*** Opening Record set ***

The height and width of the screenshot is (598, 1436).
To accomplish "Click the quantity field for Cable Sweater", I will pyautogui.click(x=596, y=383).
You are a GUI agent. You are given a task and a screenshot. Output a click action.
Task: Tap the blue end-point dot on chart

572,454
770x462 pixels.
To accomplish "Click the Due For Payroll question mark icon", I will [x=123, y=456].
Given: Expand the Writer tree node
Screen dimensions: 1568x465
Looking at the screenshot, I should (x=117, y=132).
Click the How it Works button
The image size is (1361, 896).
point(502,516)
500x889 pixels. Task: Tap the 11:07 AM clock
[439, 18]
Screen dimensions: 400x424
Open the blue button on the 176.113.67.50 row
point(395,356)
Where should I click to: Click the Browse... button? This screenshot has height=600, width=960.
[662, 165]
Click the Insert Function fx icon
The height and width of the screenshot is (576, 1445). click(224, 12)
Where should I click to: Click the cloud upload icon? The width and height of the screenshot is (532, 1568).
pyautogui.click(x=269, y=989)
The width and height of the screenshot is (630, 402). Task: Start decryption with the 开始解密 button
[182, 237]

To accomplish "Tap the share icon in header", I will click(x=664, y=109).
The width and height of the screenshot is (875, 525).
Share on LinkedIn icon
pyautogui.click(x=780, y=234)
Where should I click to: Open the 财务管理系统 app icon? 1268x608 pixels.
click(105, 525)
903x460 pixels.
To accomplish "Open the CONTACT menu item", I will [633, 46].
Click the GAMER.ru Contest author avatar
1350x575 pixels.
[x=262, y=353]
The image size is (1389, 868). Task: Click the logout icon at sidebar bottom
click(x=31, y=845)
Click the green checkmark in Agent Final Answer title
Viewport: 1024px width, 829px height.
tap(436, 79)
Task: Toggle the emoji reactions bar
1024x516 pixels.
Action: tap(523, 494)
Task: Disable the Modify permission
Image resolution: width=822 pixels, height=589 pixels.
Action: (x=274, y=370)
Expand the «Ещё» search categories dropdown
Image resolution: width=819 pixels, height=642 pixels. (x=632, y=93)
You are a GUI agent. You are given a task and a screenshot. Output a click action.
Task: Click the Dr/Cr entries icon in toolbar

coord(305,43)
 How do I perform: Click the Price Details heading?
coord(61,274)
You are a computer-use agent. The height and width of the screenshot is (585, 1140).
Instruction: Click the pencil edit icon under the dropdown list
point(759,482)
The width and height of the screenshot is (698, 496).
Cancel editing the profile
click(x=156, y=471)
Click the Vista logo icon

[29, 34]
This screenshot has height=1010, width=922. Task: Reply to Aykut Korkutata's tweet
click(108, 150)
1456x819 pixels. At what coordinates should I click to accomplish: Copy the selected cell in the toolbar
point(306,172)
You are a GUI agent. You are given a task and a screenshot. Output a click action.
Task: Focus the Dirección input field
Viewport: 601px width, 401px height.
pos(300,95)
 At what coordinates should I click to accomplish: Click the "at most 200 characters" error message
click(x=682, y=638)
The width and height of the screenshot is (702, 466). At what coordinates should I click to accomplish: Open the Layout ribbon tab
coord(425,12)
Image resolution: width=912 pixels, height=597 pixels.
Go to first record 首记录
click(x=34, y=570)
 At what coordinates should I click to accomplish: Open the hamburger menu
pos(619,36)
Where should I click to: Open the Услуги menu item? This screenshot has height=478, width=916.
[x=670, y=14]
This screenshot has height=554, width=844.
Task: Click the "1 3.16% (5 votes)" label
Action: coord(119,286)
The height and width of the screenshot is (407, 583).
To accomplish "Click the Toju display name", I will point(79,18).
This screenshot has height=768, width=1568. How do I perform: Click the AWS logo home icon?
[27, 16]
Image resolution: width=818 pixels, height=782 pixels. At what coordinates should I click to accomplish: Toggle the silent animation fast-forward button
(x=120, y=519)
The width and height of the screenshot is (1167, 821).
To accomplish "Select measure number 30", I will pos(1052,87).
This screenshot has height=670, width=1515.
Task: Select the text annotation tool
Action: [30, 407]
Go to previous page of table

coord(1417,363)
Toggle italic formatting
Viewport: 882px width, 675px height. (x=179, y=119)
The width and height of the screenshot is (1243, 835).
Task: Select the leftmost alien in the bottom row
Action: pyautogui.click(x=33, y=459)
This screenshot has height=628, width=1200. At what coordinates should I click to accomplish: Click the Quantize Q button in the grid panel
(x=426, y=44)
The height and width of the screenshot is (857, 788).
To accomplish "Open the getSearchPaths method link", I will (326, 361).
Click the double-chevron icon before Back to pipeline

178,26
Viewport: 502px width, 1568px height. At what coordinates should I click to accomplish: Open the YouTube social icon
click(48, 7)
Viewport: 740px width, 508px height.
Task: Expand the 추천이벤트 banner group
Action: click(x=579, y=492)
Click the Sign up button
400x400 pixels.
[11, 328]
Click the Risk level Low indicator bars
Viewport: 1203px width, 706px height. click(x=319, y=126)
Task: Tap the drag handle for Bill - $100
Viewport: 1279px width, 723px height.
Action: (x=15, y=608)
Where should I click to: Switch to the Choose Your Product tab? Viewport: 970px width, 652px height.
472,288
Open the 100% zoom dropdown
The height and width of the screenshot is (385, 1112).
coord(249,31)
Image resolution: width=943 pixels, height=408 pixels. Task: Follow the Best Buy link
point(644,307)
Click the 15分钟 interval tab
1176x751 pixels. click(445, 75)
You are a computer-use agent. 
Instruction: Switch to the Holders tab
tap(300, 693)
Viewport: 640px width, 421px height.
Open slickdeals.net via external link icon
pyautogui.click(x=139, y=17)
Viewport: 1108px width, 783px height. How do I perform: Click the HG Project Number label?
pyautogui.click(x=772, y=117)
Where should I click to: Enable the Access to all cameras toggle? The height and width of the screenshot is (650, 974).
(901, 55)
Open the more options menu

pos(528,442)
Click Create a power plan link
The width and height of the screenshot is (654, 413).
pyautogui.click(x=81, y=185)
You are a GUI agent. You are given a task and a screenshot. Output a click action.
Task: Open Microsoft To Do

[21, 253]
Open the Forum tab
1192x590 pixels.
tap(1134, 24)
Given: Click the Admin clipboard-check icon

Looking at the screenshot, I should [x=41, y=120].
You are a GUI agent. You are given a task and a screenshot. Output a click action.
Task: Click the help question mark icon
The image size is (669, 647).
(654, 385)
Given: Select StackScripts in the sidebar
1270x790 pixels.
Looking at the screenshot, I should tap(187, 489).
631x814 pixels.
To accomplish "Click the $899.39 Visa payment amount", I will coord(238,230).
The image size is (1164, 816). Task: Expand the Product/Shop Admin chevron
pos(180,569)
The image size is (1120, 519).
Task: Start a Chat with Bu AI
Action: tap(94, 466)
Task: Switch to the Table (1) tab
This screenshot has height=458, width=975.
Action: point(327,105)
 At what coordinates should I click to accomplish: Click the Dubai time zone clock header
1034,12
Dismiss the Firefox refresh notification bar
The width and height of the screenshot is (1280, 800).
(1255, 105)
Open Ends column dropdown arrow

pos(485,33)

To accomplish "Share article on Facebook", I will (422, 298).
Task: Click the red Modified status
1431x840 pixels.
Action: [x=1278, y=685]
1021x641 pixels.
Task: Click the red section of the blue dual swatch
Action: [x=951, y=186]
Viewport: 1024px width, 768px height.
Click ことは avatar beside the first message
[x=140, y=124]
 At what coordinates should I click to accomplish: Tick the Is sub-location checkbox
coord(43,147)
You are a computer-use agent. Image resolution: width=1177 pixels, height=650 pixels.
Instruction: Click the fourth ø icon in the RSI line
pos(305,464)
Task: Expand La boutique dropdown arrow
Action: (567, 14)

*** Closing Record set ***

● Your assignment: What you write must match the material above exactly and in full.

● Response to this exercise:
The height and width of the screenshot is (598, 1436).
To accomplish "Click the quantity field for Cable Sweater", I will pyautogui.click(x=596, y=383).
You are a GUI agent. You are given a task and a screenshot. Output a click action.
Task: Tap the blue end-point dot on chart

572,454
770x462 pixels.
To accomplish "Click the Due For Payroll question mark icon", I will [x=123, y=456].
Given: Expand the Writer tree node
Screen dimensions: 1568x465
Looking at the screenshot, I should (x=117, y=132).
Click the How it Works button
The image size is (1361, 896).
point(502,516)
500x889 pixels. Task: Tap the 11:07 AM clock
[439, 18]
Screen dimensions: 400x424
Open the blue button on the 176.113.67.50 row
point(395,356)
Where should I click to: Click the Browse... button? This screenshot has height=600, width=960.
[662, 165]
Click the Insert Function fx icon
The height and width of the screenshot is (576, 1445). click(224, 12)
Where should I click to: Click the cloud upload icon? The width and height of the screenshot is (532, 1568).
pyautogui.click(x=269, y=989)
The width and height of the screenshot is (630, 402). Task: Start decryption with the 开始解密 button
[182, 237]

To accomplish "Tap the share icon in header", I will click(x=664, y=109).
The width and height of the screenshot is (875, 525).
Share on LinkedIn icon
pyautogui.click(x=780, y=234)
Where should I click to: Open the 财务管理系统 app icon? 1268x608 pixels.
click(105, 525)
903x460 pixels.
To accomplish "Open the CONTACT menu item", I will [633, 46].
Click the GAMER.ru Contest author avatar
1350x575 pixels.
[x=262, y=353]
The image size is (1389, 868). Task: Click the logout icon at sidebar bottom
click(x=31, y=845)
Click the green checkmark in Agent Final Answer title
Viewport: 1024px width, 829px height.
tap(436, 79)
Task: Toggle the emoji reactions bar
1024x516 pixels.
Action: tap(523, 494)
Task: Disable the Modify permission
Image resolution: width=822 pixels, height=589 pixels.
Action: (x=274, y=370)
Expand the «Ещё» search categories dropdown
Image resolution: width=819 pixels, height=642 pixels. (x=632, y=93)
You are a GUI agent. You are given a task and a screenshot. Output a click action.
Task: Click the Dr/Cr entries icon in toolbar

coord(305,43)
 How do I perform: Click the Price Details heading?
coord(61,274)
You are a computer-use agent. The height and width of the screenshot is (585, 1140).
Instruction: Click the pencil edit icon under the dropdown list
point(759,482)
The width and height of the screenshot is (698, 496).
Cancel editing the profile
click(x=156, y=471)
Click the Vista logo icon

[29, 34]
This screenshot has height=1010, width=922. Task: Reply to Aykut Korkutata's tweet
click(108, 150)
1456x819 pixels. At what coordinates should I click to accomplish: Copy the selected cell in the toolbar
point(306,172)
You are a GUI agent. You are given a task and a screenshot. Output a click action.
Task: Focus the Dirección input field
Viewport: 601px width, 401px height.
pos(300,95)
 At what coordinates should I click to accomplish: Click the "at most 200 characters" error message
click(x=682, y=638)
The width and height of the screenshot is (702, 466). At what coordinates should I click to accomplish: Open the Layout ribbon tab
coord(425,12)
Image resolution: width=912 pixels, height=597 pixels.
Go to first record 首记录
click(x=34, y=570)
 At what coordinates should I click to accomplish: Open the hamburger menu
pos(619,36)
Where should I click to: Open the Услуги menu item? This screenshot has height=478, width=916.
[x=670, y=14]
This screenshot has height=554, width=844.
Task: Click the "1 3.16% (5 votes)" label
Action: coord(119,286)
The height and width of the screenshot is (407, 583).
To accomplish "Click the Toju display name", I will point(79,18).
This screenshot has height=768, width=1568. How do I perform: Click the AWS logo home icon?
[27, 16]
Image resolution: width=818 pixels, height=782 pixels. At what coordinates should I click to accomplish: Toggle the silent animation fast-forward button
(x=120, y=519)
The width and height of the screenshot is (1167, 821).
To accomplish "Select measure number 30", I will pos(1052,87).
This screenshot has height=670, width=1515.
Task: Select the text annotation tool
Action: [30, 407]
Go to previous page of table

coord(1417,363)
Toggle italic formatting
Viewport: 882px width, 675px height. (x=179, y=119)
The width and height of the screenshot is (1243, 835).
Task: Select the leftmost alien in the bottom row
Action: pyautogui.click(x=33, y=459)
This screenshot has height=628, width=1200. At what coordinates should I click to accomplish: Click the Quantize Q button in the grid panel
(x=426, y=44)
The height and width of the screenshot is (857, 788).
To accomplish "Open the getSearchPaths method link", I will (326, 361).
Click the double-chevron icon before Back to pipeline

178,26
Viewport: 502px width, 1568px height. At what coordinates should I click to accomplish: Open the YouTube social icon
click(48, 7)
Viewport: 740px width, 508px height.
Task: Expand the 추천이벤트 banner group
Action: click(x=579, y=492)
Click the Sign up button
400x400 pixels.
[11, 328]
Click the Risk level Low indicator bars
Viewport: 1203px width, 706px height. click(x=319, y=126)
Task: Tap the drag handle for Bill - $100
Viewport: 1279px width, 723px height.
Action: (x=15, y=608)
Where should I click to: Switch to the Choose Your Product tab? Viewport: 970px width, 652px height.
472,288
Open the 100% zoom dropdown
The height and width of the screenshot is (385, 1112).
coord(249,31)
Image resolution: width=943 pixels, height=408 pixels. Task: Follow the Best Buy link
point(644,307)
Click the 15分钟 interval tab
1176x751 pixels. click(445, 75)
You are a computer-use agent. 
Instruction: Switch to the Holders tab
tap(300, 693)
Viewport: 640px width, 421px height.
Open slickdeals.net via external link icon
pyautogui.click(x=139, y=17)
Viewport: 1108px width, 783px height. How do I perform: Click the HG Project Number label?
pyautogui.click(x=772, y=117)
Where should I click to: Enable the Access to all cameras toggle? The height and width of the screenshot is (650, 974).
(901, 55)
Open the more options menu

pos(528,442)
Click Create a power plan link
The width and height of the screenshot is (654, 413).
pyautogui.click(x=81, y=185)
You are a GUI agent. You are given a task and a screenshot. Output a click action.
Task: Open Microsoft To Do

[21, 253]
Open the Forum tab
1192x590 pixels.
tap(1134, 24)
Given: Click the Admin clipboard-check icon

Looking at the screenshot, I should [x=41, y=120].
You are a GUI agent. You are given a task and a screenshot. Output a click action.
Task: Click the help question mark icon
The image size is (669, 647).
(654, 385)
Given: Select StackScripts in the sidebar
1270x790 pixels.
Looking at the screenshot, I should tap(187, 489).
631x814 pixels.
To accomplish "Click the $899.39 Visa payment amount", I will coord(238,230).
The image size is (1164, 816). Task: Expand the Product/Shop Admin chevron
pos(180,569)
The image size is (1120, 519).
Task: Start a Chat with Bu AI
Action: tap(94, 466)
Task: Switch to the Table (1) tab
This screenshot has height=458, width=975.
Action: point(327,105)
 At what coordinates should I click to accomplish: Click the Dubai time zone clock header
1034,12
Dismiss the Firefox refresh notification bar
The width and height of the screenshot is (1280, 800).
(1255, 105)
Open Ends column dropdown arrow

pos(485,33)

To accomplish "Share article on Facebook", I will (422, 298).
Task: Click the red Modified status
1431x840 pixels.
Action: [x=1278, y=685]
1021x641 pixels.
Task: Click the red section of the blue dual swatch
Action: [x=951, y=186]
Viewport: 1024px width, 768px height.
Click ことは avatar beside the first message
[x=140, y=124]
 At what coordinates should I click to accomplish: Tick the Is sub-location checkbox
coord(43,147)
You are a computer-use agent. Image resolution: width=1177 pixels, height=650 pixels.
Instruction: Click the fourth ø icon in the RSI line
pos(305,464)
Task: Expand La boutique dropdown arrow
Action: (567, 14)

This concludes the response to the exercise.